According to IDC Worldwide Quarterly Mobile Phone Tracker, smartphone shipments are expected to decline by 3.5 percent this year. IDC says it has significantly cut its forecast for 2022 from its earlier projection of 1.6 percent growth after shipments fell in three consecutive quarters due to mounting challenges in both supply and demand. However, this is expected to be a short-term setback as the market is expected to reach a five-year compound annual growth rate (CAGR) of 1.9 percent through 2026.
Nabila Popal, director of research at IDC’s Worldwide Mobility and Consumer Device Trackers, emphasized that the smartphone industry is being hit by “declining demand, inflation, ongoing geopolitical tensions, and ongoing supply chain constraints.” This, along with the Chinese lockdowns, is having a major impact on smartphone shipments. “The lockdowns are hitting simultaneously obal supply and demand simultaneog demand in the world’s largest market and tightening the bottleneck for an already challenged supply chain,” said Popal.
IDC expects these challenges to subside by the end of this year and the market to recover in 2023 with a 5 percent growth rate.
Regarding OEMs, supply and demand challenges have forced many of them, including Apple and Samsung, to cut orders for this year. The research director says that Apple appears to be the least affected supplier. This is because Apple has more control over its supply chain. Another reason for the smaller impact on the Cupertino-based company is that most of its high-end customers are less affected by macroeconomic issues such as inflation.
Another IDC research director says that while 4G SoC supply has been tight, the market continues to shift towards 5G SoCs. “The bigger problem has been the tight supply of components such as PMICs, display drivers, and discrete Wi-Fi chips. Capacity is increasing for these semiconductors made in higher process nodes, and newer versions of Wi-Fi chips are being made with newer process nodes. Combined, these changes in supply and demand will bring more balance to the market,” added Phil Solis, research director in IDC’s Enabling Technologies and Semiconductors team.
5G devices are expected to grow 25.5 percent by 2022, accounting for 53 percent of new shipments with nearly 700 million devices and an average retail price (ASP) of $608 (about Rs. 47,150). 5G is expected to reach a 78 percent volume share by 2026 with an ASP of $440 (approximately Rs. 34,100). On the other hand, the 4G phone ASP is expected to hit $170 (about Rs. 13,200) in 2022, dropping to $113 (about Rs. 8,760) by the end of the forecast period.

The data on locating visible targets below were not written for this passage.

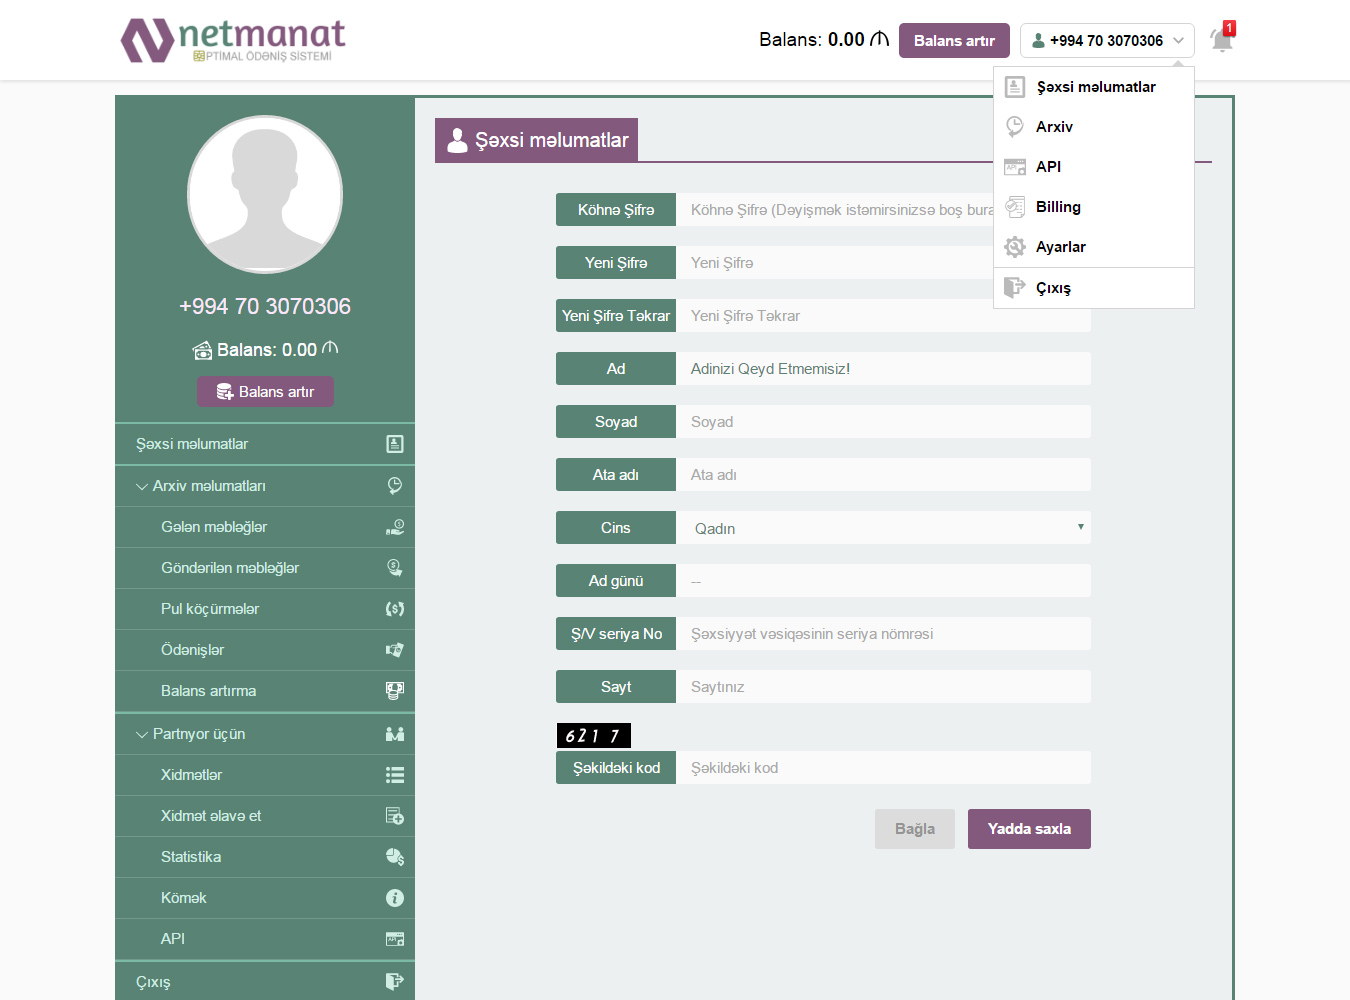This screenshot has height=1000, width=1350.
Task: Collapse the Arxiv məlumatları section
Action: point(200,486)
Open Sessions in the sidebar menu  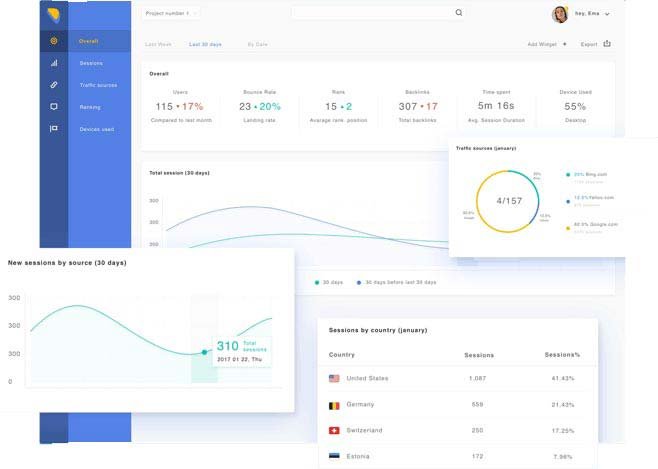pos(90,63)
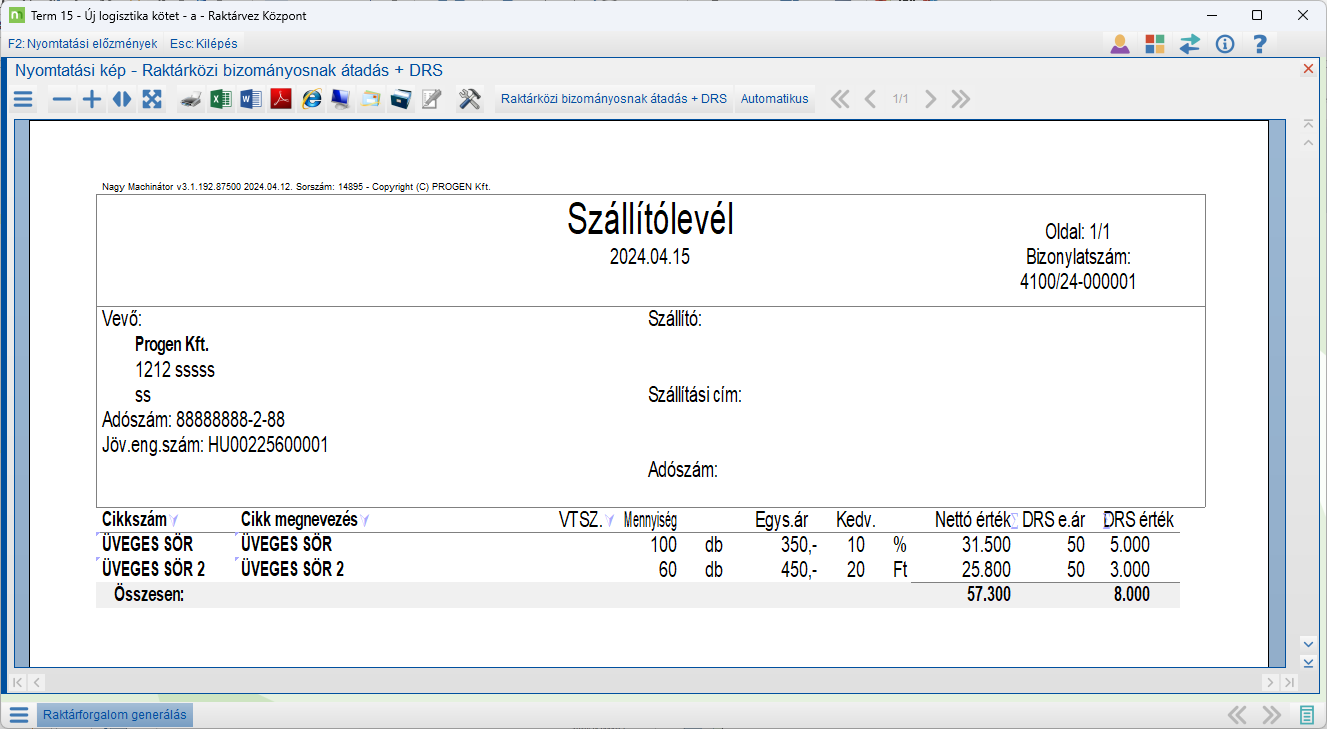This screenshot has width=1327, height=729.
Task: Export the document to Word
Action: point(251,99)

Regarding segregation by region, the biggest drop in 2022 is expected in Central and Eastern Europe, with a 22 percent decrease in shipments. China is expected to decline by 11.5 percent, about 80 percent of the global decline in shipping volume this year. In Western Europe, the fall is expected to be 1 percent. On the contrary, other regions, including Asia/Pacific (excluding Japan and China), will show positive growth (about 3 percent) this year.